/---
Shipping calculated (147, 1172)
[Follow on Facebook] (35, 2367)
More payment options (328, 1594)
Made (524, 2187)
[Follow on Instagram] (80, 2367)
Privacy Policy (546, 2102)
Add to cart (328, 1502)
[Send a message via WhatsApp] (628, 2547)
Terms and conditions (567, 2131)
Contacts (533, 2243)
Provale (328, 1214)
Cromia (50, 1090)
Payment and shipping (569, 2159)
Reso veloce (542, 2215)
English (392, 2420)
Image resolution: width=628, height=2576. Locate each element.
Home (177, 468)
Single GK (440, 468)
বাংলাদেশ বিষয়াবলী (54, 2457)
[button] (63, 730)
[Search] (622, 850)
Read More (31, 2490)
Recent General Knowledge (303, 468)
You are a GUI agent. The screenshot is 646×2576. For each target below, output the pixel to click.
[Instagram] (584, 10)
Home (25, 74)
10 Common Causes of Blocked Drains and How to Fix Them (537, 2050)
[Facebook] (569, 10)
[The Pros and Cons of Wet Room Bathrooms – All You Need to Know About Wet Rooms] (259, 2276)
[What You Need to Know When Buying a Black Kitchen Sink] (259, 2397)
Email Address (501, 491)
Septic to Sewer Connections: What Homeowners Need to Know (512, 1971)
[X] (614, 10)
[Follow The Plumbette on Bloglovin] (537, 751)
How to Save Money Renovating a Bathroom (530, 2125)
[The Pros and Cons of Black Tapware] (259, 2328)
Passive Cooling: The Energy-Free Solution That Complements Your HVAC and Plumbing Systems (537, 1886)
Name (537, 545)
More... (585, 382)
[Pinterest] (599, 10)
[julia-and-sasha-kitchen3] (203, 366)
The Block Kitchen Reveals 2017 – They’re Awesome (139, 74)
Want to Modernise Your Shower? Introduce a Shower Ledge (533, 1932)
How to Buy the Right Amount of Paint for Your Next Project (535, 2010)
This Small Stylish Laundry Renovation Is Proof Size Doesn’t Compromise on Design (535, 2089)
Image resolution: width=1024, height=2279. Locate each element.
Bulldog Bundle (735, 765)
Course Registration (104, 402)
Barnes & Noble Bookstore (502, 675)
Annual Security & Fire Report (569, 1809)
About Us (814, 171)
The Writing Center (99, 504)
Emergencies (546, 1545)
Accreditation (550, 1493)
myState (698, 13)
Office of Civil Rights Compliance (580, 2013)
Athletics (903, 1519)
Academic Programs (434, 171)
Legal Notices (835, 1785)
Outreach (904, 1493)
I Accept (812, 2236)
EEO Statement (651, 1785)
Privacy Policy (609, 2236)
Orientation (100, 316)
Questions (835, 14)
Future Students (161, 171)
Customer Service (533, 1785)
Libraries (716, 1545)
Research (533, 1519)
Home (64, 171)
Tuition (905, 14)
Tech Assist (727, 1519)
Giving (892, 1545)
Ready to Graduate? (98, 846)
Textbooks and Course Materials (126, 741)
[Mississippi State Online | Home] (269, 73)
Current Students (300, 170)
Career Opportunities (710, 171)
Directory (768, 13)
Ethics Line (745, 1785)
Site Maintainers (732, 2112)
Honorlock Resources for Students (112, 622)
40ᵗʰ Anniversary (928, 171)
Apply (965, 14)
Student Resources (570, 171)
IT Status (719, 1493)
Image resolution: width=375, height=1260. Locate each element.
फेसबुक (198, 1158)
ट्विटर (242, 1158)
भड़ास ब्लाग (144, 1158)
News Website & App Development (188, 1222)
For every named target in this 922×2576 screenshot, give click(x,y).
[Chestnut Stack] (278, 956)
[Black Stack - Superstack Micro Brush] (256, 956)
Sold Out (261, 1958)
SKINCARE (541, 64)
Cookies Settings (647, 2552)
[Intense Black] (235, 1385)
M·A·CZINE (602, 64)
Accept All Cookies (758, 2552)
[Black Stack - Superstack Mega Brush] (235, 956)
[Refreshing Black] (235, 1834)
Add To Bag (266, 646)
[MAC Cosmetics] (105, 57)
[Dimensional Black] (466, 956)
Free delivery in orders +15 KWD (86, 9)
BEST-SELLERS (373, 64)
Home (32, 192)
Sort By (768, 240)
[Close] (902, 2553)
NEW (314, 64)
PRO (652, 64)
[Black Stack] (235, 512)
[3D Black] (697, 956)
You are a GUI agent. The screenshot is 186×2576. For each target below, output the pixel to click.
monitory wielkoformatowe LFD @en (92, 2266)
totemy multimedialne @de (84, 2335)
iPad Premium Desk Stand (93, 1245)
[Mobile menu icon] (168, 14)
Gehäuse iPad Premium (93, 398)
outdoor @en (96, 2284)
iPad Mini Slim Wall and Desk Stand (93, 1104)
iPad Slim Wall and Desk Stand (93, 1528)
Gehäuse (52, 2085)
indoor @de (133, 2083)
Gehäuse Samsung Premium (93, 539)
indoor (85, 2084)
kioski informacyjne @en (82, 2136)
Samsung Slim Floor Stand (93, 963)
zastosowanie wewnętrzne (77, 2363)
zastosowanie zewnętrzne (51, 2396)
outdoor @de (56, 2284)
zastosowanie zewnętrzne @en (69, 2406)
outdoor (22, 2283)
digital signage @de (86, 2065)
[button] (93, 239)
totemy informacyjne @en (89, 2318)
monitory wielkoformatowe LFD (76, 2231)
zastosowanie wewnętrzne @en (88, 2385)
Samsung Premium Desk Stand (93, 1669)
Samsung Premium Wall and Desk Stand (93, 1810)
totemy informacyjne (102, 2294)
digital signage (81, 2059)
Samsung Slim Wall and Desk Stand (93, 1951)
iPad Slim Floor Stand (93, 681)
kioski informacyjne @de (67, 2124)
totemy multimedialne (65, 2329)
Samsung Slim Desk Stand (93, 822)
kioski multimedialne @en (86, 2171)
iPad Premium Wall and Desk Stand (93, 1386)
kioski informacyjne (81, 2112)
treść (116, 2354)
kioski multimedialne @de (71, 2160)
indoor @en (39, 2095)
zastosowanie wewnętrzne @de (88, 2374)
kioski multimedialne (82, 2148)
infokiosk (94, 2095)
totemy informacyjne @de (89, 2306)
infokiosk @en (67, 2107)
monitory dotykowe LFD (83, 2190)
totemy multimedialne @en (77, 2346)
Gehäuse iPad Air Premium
\---
ASSIGNMENT: Go through the records and copy each line with "output" in it.

SOLUTION TO THIS TASK:
You are a GUI agent. The screenshot is 646×2576. For each target below, output the pixel to click.
You are a GUI agent. The screenshot is 186×2576. For each target below, output the pixel to click.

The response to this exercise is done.